The fourth sound one hears in the name Yeshua is the "u" sound, as in the word "true". Like the first three sounds, this also has come to be mispronounced but in this case it is not the fault of the translators. They transcribed this sound accurately, but English is not a phonetic language and "u" can be pronounced in more than one way. At some point the "u" in "Jesus" came to be pronounced as in "cut," and so we say "Jee-zuhs."
The "a" sound, as in the word "father," is the fifth sound in Jesus' name. It is followed by a guttural produced by contracting the lower throat muscles and retracting the tongue root- an unfamiliar task for English speakers. In an exception to the rule, the vowel sound "a" associated with the last letter "ayin" (the guttural) is pronounced before it, not after. While there is no equivalent in English or any other Indo-European language, it is somewhat similar to the last sound in the name of the composer, "Bach." In this position it is almost inaudible to the western ear. Some Israelis pronounce this last sound and some don't, depending on what part of the dispersion their families returned from. The Hebrew Language Academy, guardian of the purity of the language, has ruled that it should be sounded, and Israeli radio and television announcers are required to pronounce it correctly. There was no letter to represent them, and so these fifth and sixth sounds were dropped from the Greek transcription of "Yeshua," -the transcription from which the English "Jesus" is derived.

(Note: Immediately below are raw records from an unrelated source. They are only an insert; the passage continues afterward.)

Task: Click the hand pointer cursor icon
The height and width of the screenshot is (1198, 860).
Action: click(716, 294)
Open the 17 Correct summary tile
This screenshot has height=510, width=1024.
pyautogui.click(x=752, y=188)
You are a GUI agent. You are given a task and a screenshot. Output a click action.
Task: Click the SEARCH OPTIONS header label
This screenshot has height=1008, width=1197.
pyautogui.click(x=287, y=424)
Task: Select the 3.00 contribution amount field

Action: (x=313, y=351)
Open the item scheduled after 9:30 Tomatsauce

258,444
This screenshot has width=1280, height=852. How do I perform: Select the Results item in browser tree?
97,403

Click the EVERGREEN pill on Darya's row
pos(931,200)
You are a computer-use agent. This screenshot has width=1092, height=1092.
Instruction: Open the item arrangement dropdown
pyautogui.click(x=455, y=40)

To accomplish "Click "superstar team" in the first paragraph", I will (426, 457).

So where did the final "s" of "Jesus" come from? Masculine names in Greek ordinarily end with a consonant, usually with an "s" sound, and less frequently with an "n" or "r" sound. In the case of "Iesus," the Greeks added a sigma, the "s" sound, to close the word. The same is true for the names Nicodemus, Judas, Lazarus, and others.
English speakers make one final change from the original pronunciation of Jesus' name. English places the accent on "Je," rather than on "sus." For this reason, the "u" has been shortened in its English pronunciation to "uh."
In Jesus' Name
Today's tradition of pronouncing His completely hellenized name as "Jesus" has indeed obscured His true name, "Yeshua," and has shifted its perceived meaning much like most of His original teachings.
As with all things Essene however, there is always the exoteric and the esoteric philosophies and functions. That is, those ideas and teachings suitable to be imparted to the public, and those designed for or understood by the specially initiated alone.
Even His name, it would seem, became a part of this understanding. The name Jesus or Jesus Christ is often used in everything from idle conversation, to bumper stickers and jewelry, to enforcing false teachings, to justifying wars and political agendas, and is even used as a profanity. The name Yeshua however, has remained pure and holy, known and used only by those who would uphold His name and teachings in the highest regard and thus reserving His holy name for use only in spiritual matters and the most humbled and sincere of prayer and obeisances.